Growth retardation in this period will always adversely affect the development of the udder tissue.

Calves show a higher daily growth with more and concentrated milk.

3x a day at least 2.5 to 3 liters of milk (depending on birth weight and age), containing 15% dry matter, and you will be positively surprised how well the calves are growing.


Know the cause of calf diarrhea and adjust prevention and treatment accordingly.

In case of calf diarrhea, it is (besides knowing the cause) important to prevent dehydration of the calf by providing electrolytes.

There is still much debate about whether or not milk feeding should be temporarily discontinued, and for how long should only be given electrolytes. Electrolytes contain too little energy to burn “the oven in the calf”.

In case of illness and / or in a cold environment, calves can suffer an energy shortage with all the consequences that entails.

Therefore, do not stop giving milk for too long. The best strategy for adding extra fluid to a calf with diarrhea is to provide and alternate milk and electrolytes in a timely manner, throughout the day.

Adding 150 to 200 ml of good quality colostrum to the milk gives the sick and weak calf extra strength.

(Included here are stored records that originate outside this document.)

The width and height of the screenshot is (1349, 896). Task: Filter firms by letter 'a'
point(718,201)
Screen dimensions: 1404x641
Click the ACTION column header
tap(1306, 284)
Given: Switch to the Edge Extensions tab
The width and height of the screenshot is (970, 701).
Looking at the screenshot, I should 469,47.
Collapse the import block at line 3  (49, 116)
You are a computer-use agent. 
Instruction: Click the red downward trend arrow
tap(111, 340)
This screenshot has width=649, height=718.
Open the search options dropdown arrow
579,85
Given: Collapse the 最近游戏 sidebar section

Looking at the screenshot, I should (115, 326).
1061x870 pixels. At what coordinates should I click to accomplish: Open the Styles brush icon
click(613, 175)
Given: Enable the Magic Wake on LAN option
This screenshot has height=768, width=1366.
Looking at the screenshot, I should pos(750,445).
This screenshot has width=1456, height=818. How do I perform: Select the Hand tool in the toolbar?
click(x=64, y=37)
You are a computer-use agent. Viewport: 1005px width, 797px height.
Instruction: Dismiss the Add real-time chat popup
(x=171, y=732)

That calf diarrhea always results from too much milk is a persistent rumor that has haunted us for many generations.

If you know the cause of diarrhea in calves, you can effectively combat it. A lot of milk per day does not stand in the way of this targeted control.

Diarrhea problems are always associated with dehydration in the calf. A calf with diarrhea can lose up to 8 liters of fluid per day. The affected calves try to limit their water loss through reduced urine excretion, but the actual water loss is caused by diarrhea. During diarrhea, the total amount of manure produced increases by about a factor of 40 compared to normal manure production. In addition to the loss of moisture, important minerals such as potassium, sodium and chlorine and nutrients such as glucose, vitamins and fatty acids are also lost.

The result: a sick, weak calf with malnutrition and an unbalanced electrolyte balance.

Administering milk and electrolytes at body temperature helps prevent further cooling of the calf.

As a result, the calf has to use less or no extra energy to "heat up" the cold liquid itself.

Sounds logical and simple, and it is.

In addition to a draft-free environment, the calf can be kept warm by thick bedding, a calf blanket or by temporarily using a heat source.